__Instruction 1__
Retype the blog post on infinite limits of neural networks word for word, from its title through its last line.

__Source text__
===

Infinite Limits of Neural Networks

May 13, 2024
Part 1 of a two-part blog post covering recent findings from the authors
By: Alex Atanasov, Blake Bordelon, and Cengiz Pehlevan
Authors’ note: Papers discussed in this post include “Feature Learning Networks are Consistent Across Widths at Realistic Scales” coauthored by Nikhil Vyas (equal first author), Depen Morwani, and Sabarish Sainathan; and “Depthwise Hyperparameter Transfer: Dynamics and Scaling Limit” coauthored by Lorenzo Noci (equal first author), Mufan Bill Li, and Boris Hanin.

The performance of deep learning models improves with model size and dataset size in remarkably regular and predictable ways [1][2]. However, less is known about what kind of limiting behavior these models approach as their model size and dataset size approaches infinity. In this blog post, we aim to give the reader a relatively accessible introduction to various infinite parameter limits of neural networks. Beyond this, we aim to answer a pressing question of whether these theoretical limits actually translate to anything practically meaningful. Are large-scale language and vision models anywhere near these infinite limits? If not, in what ways do they differ?

===

__Instruction 2__
Pull out every line of the records containing the string "screenshot", matching case exactly.

__Records supplied__
===

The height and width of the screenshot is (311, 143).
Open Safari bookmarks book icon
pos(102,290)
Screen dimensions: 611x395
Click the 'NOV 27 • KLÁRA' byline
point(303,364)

===

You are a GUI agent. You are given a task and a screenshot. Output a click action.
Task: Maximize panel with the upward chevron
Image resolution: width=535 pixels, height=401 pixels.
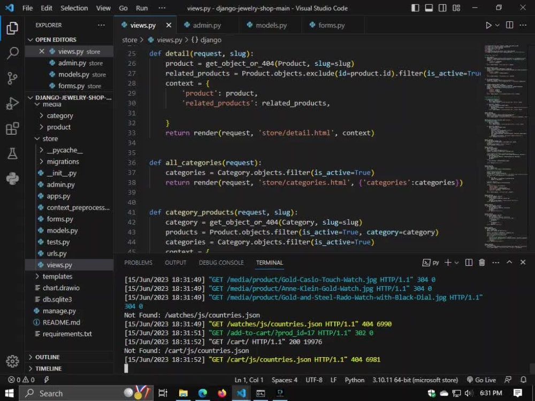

===

__Finished answer 1__
Infinite Limits of Neural Networks

May 13, 2024
Part 1 of a two-part blog post covering recent findings from the authors
By: Alex Atanasov, Blake Bordelon, and Cengiz Pehlevan
Authors’ note: Papers discussed in this post include “Feature Learning Networks are Consistent Across Widths at Realistic Scales” coauthored by Nikhil Vyas (equal first author), Depen Morwani, and Sabarish Sainathan; and “Depthwise Hyperparameter Transfer: Dynamics and Scaling Limit” coauthored by Lorenzo Noci (equal first author), Mufan Bill Li, and Boris Hanin.

The performance of deep learning models improves with model size and dataset size in remarkably regular and predictable ways [1][2]. However, less is known about what kind of limiting behavior these models approach as their model size and dataset size approaches infinity. In this blog post, we aim to give the reader a relatively accessible introduction to various infinite parameter limits of neural networks. Beyond this, we aim to answer a pressing question of whether these theoretical limits actually translate to anything practically meaningful. Are large-scale language and vision models anywhere near these infinite limits? If not, in what ways do they differ?

__Finished answer 2__
The height and width of the screenshot is (311, 143).
You are a GUI agent. You are given a task and a screenshot. Output a click action.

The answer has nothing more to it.